TO-DO ITEM: Arrange the data below as a Markdown table with the columns "Number" and "Text", giving each line its own row and leaving out blank lines.

INPUT FOR THIS TASK:
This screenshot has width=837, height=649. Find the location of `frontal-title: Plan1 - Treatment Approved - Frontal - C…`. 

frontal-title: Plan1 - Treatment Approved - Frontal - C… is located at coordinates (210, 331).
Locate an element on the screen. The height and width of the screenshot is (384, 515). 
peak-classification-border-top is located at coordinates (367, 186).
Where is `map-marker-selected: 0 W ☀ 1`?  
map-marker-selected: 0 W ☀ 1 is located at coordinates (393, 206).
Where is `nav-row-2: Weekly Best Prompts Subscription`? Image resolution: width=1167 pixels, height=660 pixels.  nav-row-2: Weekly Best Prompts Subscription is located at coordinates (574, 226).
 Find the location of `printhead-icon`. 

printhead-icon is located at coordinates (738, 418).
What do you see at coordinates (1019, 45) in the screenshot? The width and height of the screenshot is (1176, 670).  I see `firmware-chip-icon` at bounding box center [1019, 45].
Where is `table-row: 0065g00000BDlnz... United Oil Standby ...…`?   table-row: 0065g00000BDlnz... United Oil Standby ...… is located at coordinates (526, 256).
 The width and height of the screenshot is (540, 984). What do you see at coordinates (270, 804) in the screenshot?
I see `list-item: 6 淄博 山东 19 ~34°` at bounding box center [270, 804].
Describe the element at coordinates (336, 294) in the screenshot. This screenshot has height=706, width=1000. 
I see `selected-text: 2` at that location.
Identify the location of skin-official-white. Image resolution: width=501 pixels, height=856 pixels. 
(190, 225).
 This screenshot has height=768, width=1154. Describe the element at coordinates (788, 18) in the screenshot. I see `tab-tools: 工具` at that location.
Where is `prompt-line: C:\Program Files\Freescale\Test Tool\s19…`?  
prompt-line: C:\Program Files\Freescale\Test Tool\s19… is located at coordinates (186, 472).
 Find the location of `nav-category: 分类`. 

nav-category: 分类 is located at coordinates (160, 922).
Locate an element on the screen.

ANSWER TO THE PROBLEM:
| Number | Text |
|---|---|
| 1 | This screenshot has width=837, height=649. Find the location of `frontal-title: Plan1 - Treatment Approved - Frontal - C…`.  |
| 2 | frontal-title: Plan1 - Treatment Approved - Frontal - C… is located at coordinates (210, 331). |
| 3 | Locate an element on the screen. The height and width of the screenshot is (384, 515).  |
| 4 | peak-classification-border-top is located at coordinates (367, 186). |
| 5 | Where is `map-marker-selected: 0 W ☀ 1`?   |
| 6 | map-marker-selected: 0 W ☀ 1 is located at coordinates (393, 206). |
| 7 | Where is `nav-row-2: Weekly Best Prompts Subscription`? Image resolution: width=1167 pixels, height=660 pixels.  nav-row-2: Weekly Best Prompts Subscription is located at coordinates (574, 226). |
| 8 |  Find the location of `printhead-icon`.  |
| 9 | printhead-icon is located at coordinates (738, 418). |
| 10 | What do you see at coordinates (1019, 45) in the screenshot? The width and height of the screenshot is (1176, 670).  I see `firmware-chip-icon` at bounding box center [1019, 45]. |
| 11 | Where is `table-row: 0065g00000BDlnz... United Oil Standby ...…`?   table-row: 0065g00000BDlnz... United Oil Standby ...… is located at coordinates (526, 256). |
| 12 |  The width and height of the screenshot is (540, 984). What do you see at coordinates (270, 804) in the screenshot? |
| 13 | I see `list-item: 6 淄博 山东 19 ~34°` at bounding box center [270, 804]. |
| 14 | Describe the element at coordinates (336, 294) in the screenshot. This screenshot has height=706, width=1000.  |
| 15 | I see `selected-text: 2` at that location. |
| 16 | Identify the location of skin-official-white. Image resolution: width=501 pixels, height=856 pixels.  |
| 17 | (190, 225). |
| 18 |  This screenshot has height=768, width=1154. Describe the element at coordinates (788, 18) in the screenshot. I see `tab-tools: 工具` at that location. |
| 19 | Where is `prompt-line: C:\Program Files\Freescale\Test Tool\s19…`?   |
| 20 | prompt-line: C:\Program Files\Freescale\Test Tool\s19… is located at coordinates (186, 472). |
| 21 |  Find the location of `nav-category: 分类`.  |
| 22 | nav-category: 分类 is located at coordinates (160, 922). |
| 23 | Locate an element on the screen. |